------ DATASET CONTENT ------

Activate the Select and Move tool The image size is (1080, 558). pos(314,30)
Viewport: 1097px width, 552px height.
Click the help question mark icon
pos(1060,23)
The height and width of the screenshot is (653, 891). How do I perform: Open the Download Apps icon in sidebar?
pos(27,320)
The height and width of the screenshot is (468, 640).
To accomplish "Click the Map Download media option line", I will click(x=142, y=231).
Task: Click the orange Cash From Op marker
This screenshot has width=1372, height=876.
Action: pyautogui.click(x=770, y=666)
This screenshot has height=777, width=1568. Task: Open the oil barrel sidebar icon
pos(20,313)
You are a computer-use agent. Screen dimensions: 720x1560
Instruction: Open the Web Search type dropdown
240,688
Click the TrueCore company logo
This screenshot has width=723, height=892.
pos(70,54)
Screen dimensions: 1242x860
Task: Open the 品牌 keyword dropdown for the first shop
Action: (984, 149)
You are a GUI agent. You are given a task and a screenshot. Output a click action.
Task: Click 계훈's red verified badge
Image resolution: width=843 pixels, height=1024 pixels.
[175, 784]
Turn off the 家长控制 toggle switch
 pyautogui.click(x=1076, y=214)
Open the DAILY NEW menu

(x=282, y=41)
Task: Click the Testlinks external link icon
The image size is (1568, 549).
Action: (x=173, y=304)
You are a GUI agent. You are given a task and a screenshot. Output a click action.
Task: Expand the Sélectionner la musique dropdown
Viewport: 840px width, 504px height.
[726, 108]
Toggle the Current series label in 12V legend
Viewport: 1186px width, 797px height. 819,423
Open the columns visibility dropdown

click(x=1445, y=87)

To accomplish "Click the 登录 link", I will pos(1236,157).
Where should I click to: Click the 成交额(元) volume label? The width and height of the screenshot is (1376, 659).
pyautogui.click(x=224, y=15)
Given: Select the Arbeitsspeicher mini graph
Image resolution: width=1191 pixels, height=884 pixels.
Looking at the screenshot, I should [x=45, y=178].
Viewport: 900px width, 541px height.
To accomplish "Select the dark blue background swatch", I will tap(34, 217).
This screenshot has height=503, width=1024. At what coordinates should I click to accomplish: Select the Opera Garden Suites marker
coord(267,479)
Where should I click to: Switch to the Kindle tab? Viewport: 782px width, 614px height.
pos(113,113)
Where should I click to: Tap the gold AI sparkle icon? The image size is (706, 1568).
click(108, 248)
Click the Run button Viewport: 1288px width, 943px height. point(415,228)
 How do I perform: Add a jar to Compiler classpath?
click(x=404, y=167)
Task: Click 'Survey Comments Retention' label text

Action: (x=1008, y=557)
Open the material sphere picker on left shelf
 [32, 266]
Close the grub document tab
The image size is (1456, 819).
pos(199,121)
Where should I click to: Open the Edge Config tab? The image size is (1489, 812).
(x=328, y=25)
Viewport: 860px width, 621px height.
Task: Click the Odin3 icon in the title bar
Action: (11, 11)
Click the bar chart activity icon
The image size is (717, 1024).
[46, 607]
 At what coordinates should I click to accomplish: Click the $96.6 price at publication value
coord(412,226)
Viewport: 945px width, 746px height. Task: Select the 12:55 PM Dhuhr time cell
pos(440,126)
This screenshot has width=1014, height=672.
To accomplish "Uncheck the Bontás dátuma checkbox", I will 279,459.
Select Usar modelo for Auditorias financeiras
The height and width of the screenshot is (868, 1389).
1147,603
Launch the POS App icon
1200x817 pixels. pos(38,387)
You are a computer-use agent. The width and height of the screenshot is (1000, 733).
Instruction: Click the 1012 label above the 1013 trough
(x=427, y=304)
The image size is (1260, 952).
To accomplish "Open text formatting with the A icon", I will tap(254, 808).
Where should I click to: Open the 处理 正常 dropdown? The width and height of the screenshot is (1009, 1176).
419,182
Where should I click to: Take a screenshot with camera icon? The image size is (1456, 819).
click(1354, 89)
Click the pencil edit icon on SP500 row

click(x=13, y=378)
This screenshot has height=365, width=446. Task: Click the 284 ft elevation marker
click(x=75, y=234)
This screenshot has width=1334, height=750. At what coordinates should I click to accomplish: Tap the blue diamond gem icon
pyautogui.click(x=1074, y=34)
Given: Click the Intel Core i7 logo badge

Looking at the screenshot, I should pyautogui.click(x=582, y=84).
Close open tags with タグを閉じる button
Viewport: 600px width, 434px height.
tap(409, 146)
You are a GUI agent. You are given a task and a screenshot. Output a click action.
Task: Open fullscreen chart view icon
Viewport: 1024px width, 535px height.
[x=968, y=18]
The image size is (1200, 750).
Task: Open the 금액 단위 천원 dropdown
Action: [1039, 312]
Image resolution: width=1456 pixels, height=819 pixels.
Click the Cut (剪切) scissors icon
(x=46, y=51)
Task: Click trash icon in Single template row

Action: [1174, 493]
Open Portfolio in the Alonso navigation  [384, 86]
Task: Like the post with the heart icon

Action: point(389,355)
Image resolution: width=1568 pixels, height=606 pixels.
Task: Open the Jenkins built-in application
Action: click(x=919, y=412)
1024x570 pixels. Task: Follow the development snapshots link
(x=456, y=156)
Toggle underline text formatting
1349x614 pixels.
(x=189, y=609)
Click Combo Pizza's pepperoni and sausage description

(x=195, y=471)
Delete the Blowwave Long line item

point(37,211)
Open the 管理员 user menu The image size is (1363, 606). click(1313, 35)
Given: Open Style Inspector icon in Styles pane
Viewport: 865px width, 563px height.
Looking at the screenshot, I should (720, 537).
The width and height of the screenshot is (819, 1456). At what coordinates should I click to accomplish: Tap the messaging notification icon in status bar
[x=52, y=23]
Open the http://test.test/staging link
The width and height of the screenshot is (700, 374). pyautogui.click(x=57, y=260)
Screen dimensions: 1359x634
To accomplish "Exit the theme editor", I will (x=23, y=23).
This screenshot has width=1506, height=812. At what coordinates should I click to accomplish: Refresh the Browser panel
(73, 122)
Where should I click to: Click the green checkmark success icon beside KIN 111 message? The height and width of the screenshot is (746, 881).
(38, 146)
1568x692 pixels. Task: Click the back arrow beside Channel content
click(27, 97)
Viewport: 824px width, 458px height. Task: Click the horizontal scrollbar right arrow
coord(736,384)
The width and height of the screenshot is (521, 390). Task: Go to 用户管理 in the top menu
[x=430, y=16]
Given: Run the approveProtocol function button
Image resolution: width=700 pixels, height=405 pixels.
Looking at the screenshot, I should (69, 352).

------

• _SHORT PROBLEM_:
Duplicate the data lines from the one containing "Toggle the Current series label in 12V legend" through the one containing "pyautogui.click(x=224, y=15)", keeping each line as it stands.

• _THE OUTPUT_:
Toggle the Current series label in 12V legend
Viewport: 1186px width, 797px height. 819,423
Open the columns visibility dropdown

click(x=1445, y=87)

To accomplish "Click the 登录 link", I will pos(1236,157).
Where should I click to: Click the 成交额(元) volume label? The width and height of the screenshot is (1376, 659).
pyautogui.click(x=224, y=15)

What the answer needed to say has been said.